Erroneamente atribuída a John F. Kennedy, a origem do embargo imposto pelos EUA a Cuba remonta à administração Eisenhower, quando este sugeriu, em Janeiro de 1960, que a marinha norte-americana colocasse aquela ilha em “quarentena”, na expectativa que a “fome” levasse Fidel Castro a cair em desgraça junto da população. As críticas internas a esta medida, considerada por alguns como uma punição injusta a todo o povo cubano, foram rapidamente esquecidas e as medidas agravadas a partir de 1964 quando passaram a incluir bens alimentares e medicamentos, numa espiral de sacrifícios e prejuízos que, segundo o governo cubano afirmou no documento “Cuba vs. Bloqueio” que apresentou sobre o embargo à Assembleia Geral da ONU em 2020, já terá custado aos cubanos 144 mil milhões de dólares.
As sucessivas administrações norte-americanas têm prolongado, com maior ou menor rigor, uma medida que mantêm apesar das sucessivas votações esmagadoramente condenatórias que desde 1992 se repetem na ONU e onde o maior absurdo se registou em 2016 quando os próprios EUA se abstiveram. Mas nada mudou e na mais recente votação, realizada em Novembro último, só quatro estados não se manifestaram contra: os EUA e Israel, que votaram a favor do embargo e as abstenções da Ucrânia (por razões fáceis de adivinhar) e do Brasil, regressado à posição de abstenção depois de em 2019 e sob a presidência de Jair Bolsonaro se ter tornado no primeiro país latino-americano a votar a favor dos EUA e contra a condenação do embargo.

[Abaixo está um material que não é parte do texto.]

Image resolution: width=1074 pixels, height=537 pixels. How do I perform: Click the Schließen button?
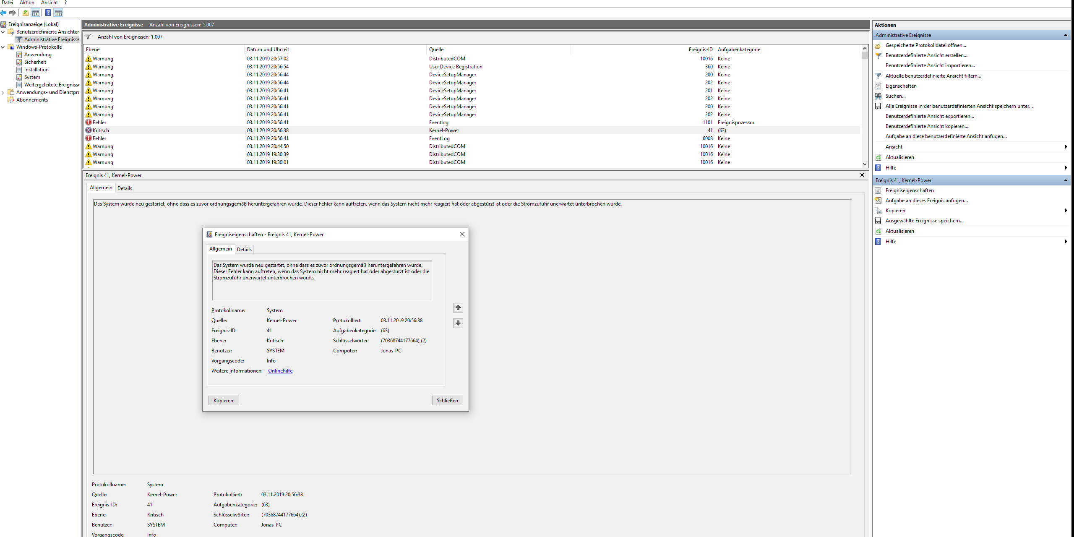[447, 401]
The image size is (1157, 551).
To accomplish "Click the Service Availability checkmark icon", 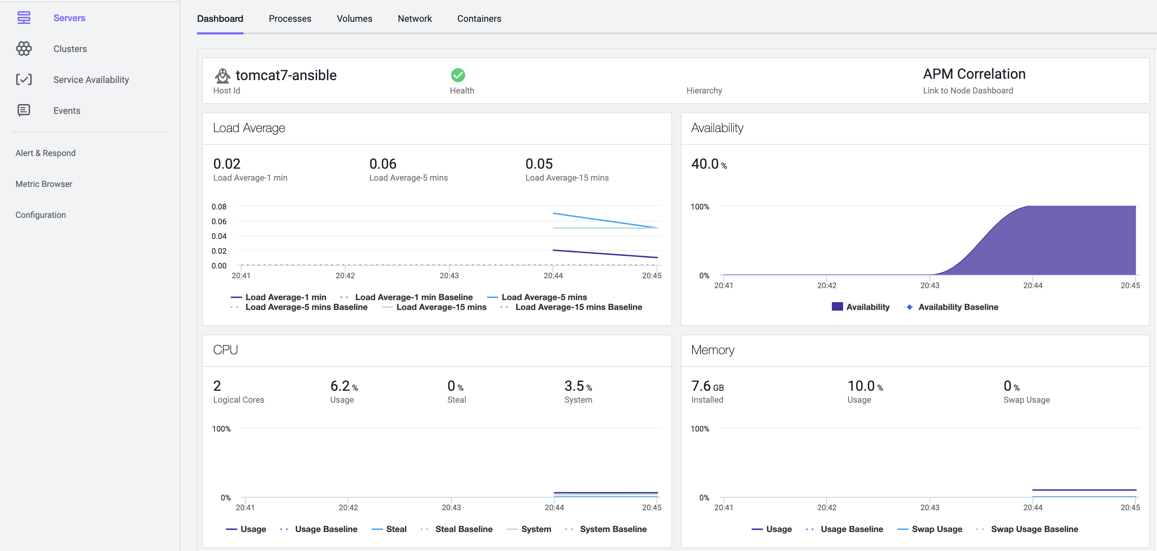I will click(x=24, y=79).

Nas recentes palavras do ministro dos negócios estrangeiros cubano, Bruno Rodriguez, perante a Assembleia Geral da ONU, o bloqueio imposto a Cuba é «um acto deliberado de guerra económica com o objetivo de impedir receitas financeiras para o país, destruir a capacidade do governo de responder às necessidades da população, fazer colapsar a economia e criar uma situação de ingovernabilidade».

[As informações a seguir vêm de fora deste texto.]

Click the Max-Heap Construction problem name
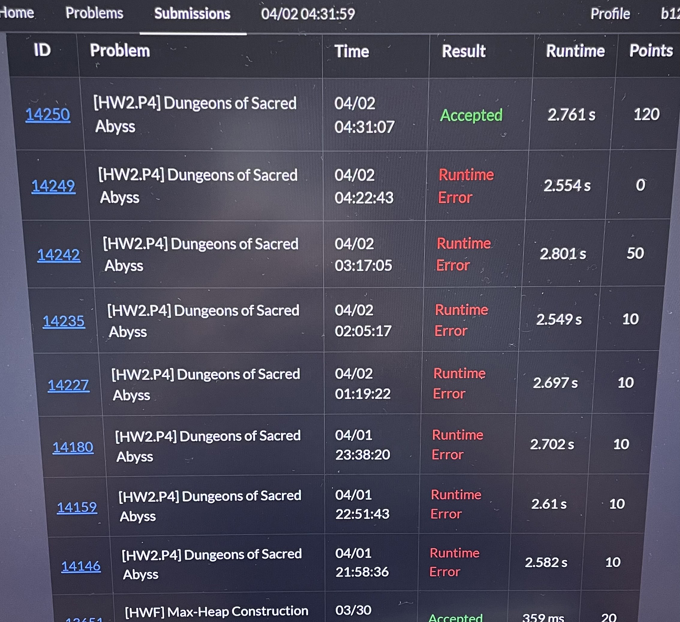This screenshot has height=622, width=680. tap(217, 611)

Em termos práticos e contrariamente à desejada onda de protestos e contestação ao regime cubano, o bloqueio tem servido para este se justificar e explicar, entre apelos à resistência e à luta, a situação degradante em que vivem as populações insulares. Mas, atenção, este é um cinismo do mesmo tipo do que alimenta o cenário político norte-americano entre democratas e republicanos ou a comunidade cubana exilada em Miami. É que se os primeiros oscilam entre um apoio suave ou declarado ao bloqueio (conforme a conjuntura política ou os interesses do momento, como sucedeu durante a última campanha para as eleições presidenciais, quando apesar das promessas de suspender algumas sanções de Trump, Biden deixou a situação de Cuba congelada), os segundos defendem-no, intransigentemente, em nome da liberdade e da democracia enquanto beneficiam chorudamente do negócio organizado em torno das “exportações ilegais” para a ilha.
Embora as votações da Assembleia Geral da ONU não sejam juridicamente vinculativas, os EUA têm recentemente insistido, noutros contextos e a propósito de outras questões (veja-se a questão do conflito ucraniano), que aquelas votações reflectem a opinião mundial e carregam um peso moral e democrático que não pode ser ignorado. Se isso fosse verdade, então os EUA tinham a responsabilidade moral e democrática de seguir a ordem internacional que afirmam defender e acabar com o inútil embargo a Cuba.